Records to use:
|---|
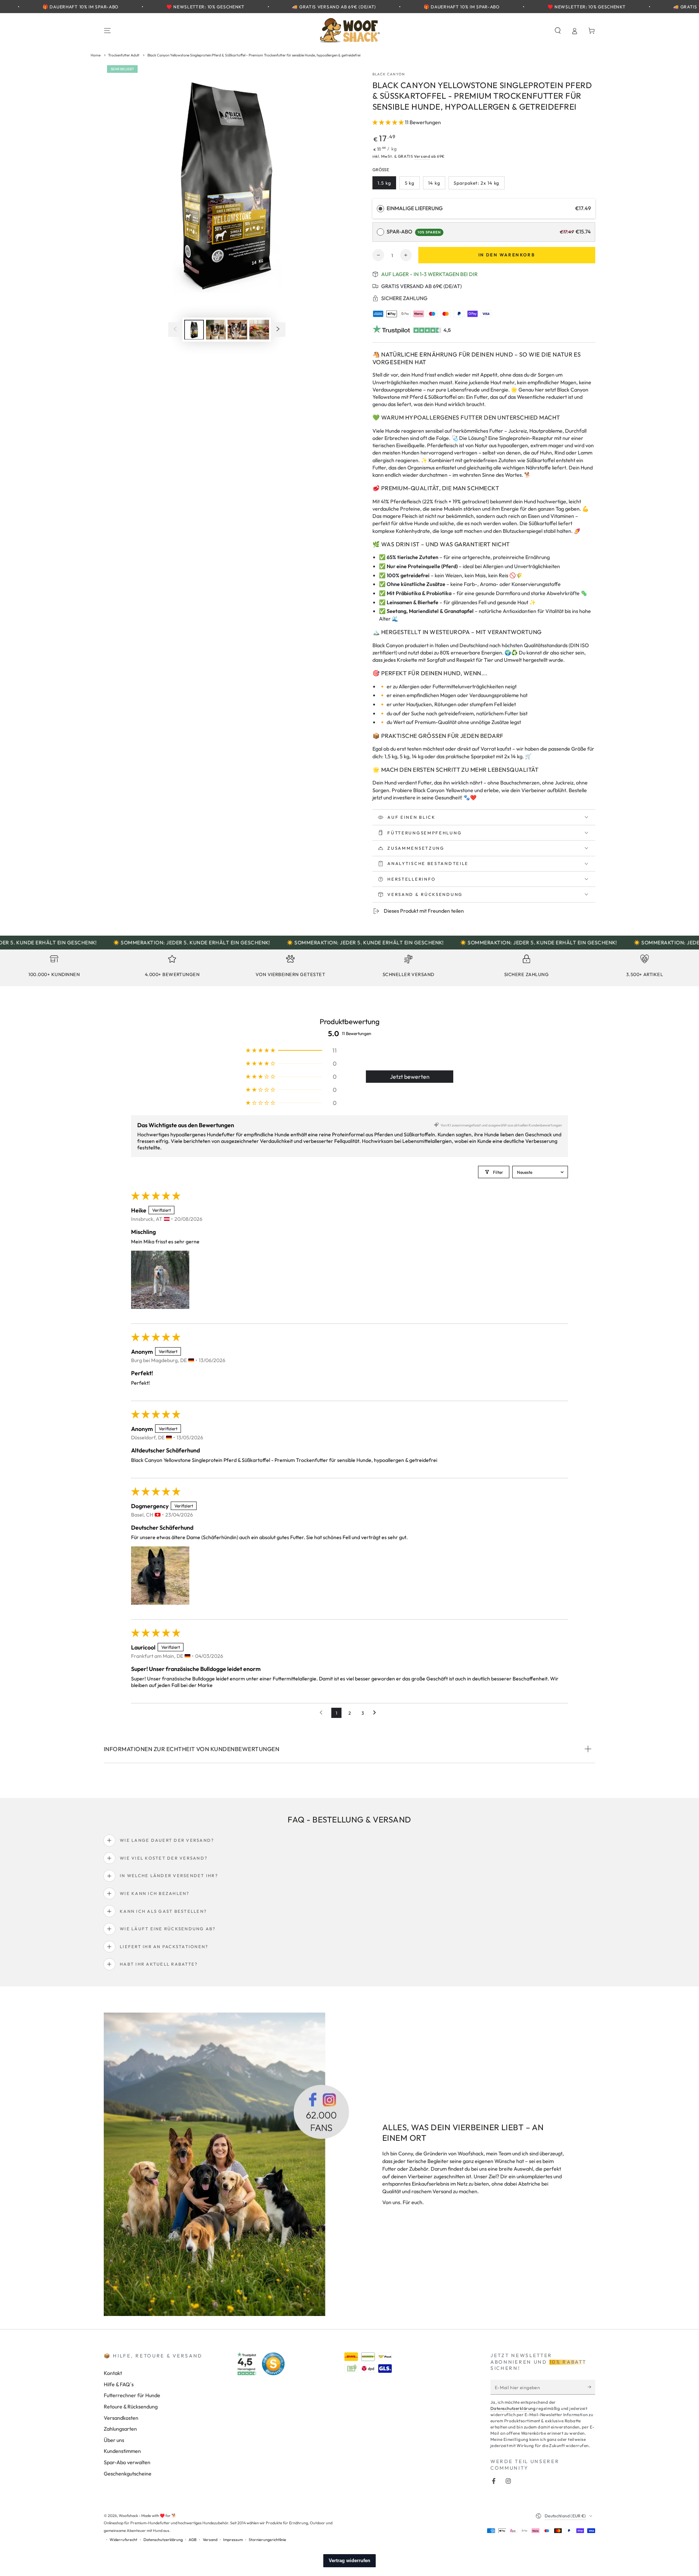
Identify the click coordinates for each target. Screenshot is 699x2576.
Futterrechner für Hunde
|---|
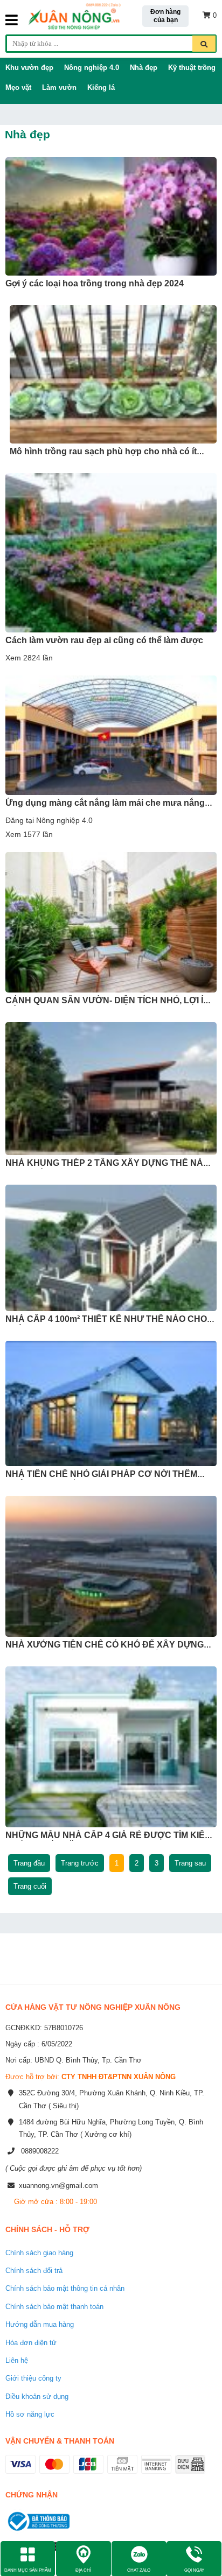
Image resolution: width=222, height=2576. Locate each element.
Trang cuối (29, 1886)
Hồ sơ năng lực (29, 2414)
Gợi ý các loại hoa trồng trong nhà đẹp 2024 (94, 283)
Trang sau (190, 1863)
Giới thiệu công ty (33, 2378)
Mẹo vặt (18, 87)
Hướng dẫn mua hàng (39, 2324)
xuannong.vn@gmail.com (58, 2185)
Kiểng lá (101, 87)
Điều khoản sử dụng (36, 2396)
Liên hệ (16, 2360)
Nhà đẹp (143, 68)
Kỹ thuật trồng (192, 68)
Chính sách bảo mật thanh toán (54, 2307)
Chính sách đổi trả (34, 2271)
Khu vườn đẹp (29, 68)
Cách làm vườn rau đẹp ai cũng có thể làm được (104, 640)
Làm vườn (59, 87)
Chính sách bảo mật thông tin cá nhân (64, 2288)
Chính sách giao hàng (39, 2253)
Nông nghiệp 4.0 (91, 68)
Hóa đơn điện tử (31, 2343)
|---|
Task objective: Out of the entries above, write out only the lines between the line holding "Làm vườn (59, 87)" and the line holding "Hóa đơn điện tử (31, 2343)", inclusive, each exactly as given.

Task solution:
Làm vườn (59, 87)
Chính sách bảo mật thông tin cá nhân (64, 2288)
Chính sách giao hàng (39, 2253)
Nông nghiệp 4.0 (91, 68)
Hóa đơn điện tử (31, 2343)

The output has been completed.